--- Material for the task Enclosed Below ---
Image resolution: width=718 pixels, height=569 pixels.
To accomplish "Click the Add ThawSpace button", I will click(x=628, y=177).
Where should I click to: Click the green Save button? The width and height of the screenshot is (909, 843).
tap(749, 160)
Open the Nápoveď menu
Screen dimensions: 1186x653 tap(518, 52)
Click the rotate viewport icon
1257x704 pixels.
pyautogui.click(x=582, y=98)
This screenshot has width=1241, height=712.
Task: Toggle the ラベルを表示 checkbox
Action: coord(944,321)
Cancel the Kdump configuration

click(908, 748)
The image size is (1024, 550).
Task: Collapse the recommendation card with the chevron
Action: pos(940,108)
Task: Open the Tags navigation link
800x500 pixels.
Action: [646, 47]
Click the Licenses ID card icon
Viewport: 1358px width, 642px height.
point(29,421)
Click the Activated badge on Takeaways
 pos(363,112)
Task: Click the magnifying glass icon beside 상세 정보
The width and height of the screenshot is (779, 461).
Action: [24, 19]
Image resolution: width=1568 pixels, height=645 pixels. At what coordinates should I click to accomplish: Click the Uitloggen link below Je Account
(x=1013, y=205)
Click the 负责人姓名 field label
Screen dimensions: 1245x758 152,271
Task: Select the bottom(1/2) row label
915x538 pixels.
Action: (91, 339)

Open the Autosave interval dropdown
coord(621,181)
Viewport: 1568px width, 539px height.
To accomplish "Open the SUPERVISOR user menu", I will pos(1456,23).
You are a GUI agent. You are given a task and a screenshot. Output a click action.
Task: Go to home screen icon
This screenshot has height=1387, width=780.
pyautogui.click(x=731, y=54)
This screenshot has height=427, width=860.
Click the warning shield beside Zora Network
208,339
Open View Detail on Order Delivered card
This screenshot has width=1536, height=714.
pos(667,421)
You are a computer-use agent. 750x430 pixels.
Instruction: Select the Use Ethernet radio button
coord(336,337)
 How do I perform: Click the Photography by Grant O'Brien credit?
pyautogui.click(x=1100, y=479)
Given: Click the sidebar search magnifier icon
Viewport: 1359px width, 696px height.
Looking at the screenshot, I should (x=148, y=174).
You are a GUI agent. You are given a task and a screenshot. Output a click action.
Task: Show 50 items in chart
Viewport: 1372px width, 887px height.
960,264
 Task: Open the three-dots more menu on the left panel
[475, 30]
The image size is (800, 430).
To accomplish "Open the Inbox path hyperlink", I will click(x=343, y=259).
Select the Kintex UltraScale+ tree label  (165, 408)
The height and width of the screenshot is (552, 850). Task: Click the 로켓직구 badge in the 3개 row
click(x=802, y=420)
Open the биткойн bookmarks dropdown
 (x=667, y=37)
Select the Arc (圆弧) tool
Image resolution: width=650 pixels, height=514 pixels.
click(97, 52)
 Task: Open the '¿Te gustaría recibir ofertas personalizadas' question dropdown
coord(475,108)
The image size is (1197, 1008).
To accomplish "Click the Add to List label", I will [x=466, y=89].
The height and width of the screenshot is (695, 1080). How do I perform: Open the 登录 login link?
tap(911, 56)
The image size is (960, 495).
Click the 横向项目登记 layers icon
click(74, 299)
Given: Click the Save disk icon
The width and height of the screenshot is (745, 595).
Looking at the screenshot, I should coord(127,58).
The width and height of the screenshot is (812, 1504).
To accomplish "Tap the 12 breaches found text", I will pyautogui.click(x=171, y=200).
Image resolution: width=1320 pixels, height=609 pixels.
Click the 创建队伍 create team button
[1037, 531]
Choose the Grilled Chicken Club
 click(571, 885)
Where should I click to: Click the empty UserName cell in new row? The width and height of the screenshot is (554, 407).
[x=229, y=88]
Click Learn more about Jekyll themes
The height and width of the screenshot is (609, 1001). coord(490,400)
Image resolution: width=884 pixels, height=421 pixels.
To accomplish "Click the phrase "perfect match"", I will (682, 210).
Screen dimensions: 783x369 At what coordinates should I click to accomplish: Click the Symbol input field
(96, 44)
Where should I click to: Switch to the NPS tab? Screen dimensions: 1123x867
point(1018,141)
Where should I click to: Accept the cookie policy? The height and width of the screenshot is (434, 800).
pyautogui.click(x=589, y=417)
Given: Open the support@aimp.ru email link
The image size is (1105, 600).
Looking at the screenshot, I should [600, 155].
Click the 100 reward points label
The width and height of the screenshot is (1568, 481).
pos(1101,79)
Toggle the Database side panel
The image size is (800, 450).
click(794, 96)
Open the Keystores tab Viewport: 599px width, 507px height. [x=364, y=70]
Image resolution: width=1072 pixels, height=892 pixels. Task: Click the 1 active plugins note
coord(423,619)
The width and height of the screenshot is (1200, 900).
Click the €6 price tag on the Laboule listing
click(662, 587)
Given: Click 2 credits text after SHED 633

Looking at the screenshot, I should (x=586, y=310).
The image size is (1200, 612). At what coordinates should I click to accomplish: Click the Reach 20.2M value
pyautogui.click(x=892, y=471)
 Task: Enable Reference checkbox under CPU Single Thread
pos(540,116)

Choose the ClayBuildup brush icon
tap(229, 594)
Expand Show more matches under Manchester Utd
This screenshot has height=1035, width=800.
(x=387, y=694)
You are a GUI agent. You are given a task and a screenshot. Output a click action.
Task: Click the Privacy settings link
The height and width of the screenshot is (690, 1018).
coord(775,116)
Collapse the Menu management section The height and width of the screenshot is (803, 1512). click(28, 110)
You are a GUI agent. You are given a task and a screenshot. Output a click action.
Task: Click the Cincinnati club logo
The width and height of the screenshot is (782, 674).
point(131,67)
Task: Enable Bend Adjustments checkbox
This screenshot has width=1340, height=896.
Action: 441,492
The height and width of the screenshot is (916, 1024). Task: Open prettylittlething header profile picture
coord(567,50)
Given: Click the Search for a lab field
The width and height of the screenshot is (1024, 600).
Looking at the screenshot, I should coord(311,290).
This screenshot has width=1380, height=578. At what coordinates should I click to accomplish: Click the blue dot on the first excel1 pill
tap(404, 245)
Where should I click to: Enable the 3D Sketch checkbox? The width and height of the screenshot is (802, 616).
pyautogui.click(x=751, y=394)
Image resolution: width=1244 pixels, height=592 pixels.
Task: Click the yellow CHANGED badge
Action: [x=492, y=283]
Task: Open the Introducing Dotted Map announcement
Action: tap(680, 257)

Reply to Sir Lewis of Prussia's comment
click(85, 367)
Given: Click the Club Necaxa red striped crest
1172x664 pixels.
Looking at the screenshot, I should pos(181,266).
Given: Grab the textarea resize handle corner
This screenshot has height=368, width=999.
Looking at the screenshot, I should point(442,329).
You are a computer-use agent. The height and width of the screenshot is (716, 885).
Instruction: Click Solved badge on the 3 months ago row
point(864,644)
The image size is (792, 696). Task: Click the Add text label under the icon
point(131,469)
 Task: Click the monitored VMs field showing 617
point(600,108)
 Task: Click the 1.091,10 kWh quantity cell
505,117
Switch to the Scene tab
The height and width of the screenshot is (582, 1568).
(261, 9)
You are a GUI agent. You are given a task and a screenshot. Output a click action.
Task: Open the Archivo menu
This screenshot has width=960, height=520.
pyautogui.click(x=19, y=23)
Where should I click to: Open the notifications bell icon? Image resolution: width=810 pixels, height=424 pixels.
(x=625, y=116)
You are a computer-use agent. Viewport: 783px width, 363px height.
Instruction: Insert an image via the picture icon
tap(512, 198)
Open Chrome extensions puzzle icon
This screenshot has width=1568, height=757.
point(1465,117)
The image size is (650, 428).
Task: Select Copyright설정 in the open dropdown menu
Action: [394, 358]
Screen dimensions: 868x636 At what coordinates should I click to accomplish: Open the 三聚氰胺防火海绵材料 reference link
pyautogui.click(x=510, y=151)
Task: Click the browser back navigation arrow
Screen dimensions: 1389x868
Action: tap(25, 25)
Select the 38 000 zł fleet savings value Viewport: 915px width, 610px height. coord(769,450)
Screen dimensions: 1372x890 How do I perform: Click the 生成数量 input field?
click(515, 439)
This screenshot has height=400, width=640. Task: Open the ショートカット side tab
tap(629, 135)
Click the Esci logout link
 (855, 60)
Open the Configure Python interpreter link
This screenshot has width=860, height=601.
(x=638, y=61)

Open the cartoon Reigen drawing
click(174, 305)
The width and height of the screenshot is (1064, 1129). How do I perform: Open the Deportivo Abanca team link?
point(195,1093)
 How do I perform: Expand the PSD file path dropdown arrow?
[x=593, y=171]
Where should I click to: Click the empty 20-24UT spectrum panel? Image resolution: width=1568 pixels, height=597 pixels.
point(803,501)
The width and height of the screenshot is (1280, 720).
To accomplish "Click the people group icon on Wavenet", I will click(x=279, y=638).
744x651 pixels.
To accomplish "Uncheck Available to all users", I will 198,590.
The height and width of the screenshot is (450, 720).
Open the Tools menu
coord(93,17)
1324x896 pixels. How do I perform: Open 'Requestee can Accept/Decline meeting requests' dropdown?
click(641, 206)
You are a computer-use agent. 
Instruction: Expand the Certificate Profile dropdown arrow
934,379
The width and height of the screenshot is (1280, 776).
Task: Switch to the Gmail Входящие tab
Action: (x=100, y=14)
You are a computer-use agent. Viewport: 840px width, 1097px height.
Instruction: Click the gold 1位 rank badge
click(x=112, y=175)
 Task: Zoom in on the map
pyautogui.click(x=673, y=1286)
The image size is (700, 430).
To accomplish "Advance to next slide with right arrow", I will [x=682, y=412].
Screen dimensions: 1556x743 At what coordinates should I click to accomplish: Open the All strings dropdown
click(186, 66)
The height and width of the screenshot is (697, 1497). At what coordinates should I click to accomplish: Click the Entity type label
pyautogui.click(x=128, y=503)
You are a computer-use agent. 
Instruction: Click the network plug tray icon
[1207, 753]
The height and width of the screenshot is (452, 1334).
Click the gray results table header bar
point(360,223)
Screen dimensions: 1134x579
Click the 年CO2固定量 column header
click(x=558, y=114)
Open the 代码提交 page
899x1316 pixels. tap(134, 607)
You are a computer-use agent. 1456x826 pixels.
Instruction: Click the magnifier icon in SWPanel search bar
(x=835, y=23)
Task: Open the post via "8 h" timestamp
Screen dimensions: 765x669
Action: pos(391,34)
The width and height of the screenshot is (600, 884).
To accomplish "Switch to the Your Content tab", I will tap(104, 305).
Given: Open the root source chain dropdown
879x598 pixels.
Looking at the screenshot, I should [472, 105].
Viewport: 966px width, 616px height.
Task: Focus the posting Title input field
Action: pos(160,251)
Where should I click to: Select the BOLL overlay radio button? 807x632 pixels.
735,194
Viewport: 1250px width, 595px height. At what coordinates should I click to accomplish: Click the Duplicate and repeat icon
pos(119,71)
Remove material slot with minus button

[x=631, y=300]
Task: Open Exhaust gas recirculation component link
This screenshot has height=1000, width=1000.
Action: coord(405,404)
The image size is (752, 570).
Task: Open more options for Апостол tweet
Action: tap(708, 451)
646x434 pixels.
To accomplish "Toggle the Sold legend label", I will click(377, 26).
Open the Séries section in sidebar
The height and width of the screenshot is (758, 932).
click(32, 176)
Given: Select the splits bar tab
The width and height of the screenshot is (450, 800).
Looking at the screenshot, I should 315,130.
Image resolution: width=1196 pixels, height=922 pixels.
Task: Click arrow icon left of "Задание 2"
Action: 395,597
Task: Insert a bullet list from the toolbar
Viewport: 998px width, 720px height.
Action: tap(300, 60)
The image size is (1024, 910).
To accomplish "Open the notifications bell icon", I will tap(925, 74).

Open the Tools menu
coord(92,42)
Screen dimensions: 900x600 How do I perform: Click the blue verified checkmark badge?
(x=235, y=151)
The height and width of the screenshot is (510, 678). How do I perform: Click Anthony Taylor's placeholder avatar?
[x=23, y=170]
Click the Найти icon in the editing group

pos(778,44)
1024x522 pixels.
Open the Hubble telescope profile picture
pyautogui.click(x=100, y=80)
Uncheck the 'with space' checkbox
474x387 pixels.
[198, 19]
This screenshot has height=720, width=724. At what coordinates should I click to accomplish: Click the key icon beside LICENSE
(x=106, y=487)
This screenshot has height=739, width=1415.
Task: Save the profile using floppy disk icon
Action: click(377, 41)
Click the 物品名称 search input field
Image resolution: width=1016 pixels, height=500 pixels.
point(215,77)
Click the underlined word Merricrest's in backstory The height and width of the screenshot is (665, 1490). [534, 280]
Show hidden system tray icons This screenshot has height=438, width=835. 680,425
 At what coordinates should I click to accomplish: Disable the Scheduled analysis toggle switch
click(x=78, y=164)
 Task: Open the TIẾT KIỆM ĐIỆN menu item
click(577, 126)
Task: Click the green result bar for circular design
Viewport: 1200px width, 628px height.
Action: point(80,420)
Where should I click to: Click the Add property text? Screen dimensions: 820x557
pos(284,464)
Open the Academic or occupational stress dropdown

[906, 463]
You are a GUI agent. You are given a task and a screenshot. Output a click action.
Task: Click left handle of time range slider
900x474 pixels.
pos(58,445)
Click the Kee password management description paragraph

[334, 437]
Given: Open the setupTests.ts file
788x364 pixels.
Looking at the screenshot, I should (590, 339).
--- End of Enclosed Material for the task ---
## Aim of the exercise
Go through the lines above. Select every one that has the string "handle".

## The answer
Given: Grab the textarea resize handle corner
Task: Click left handle of time range slider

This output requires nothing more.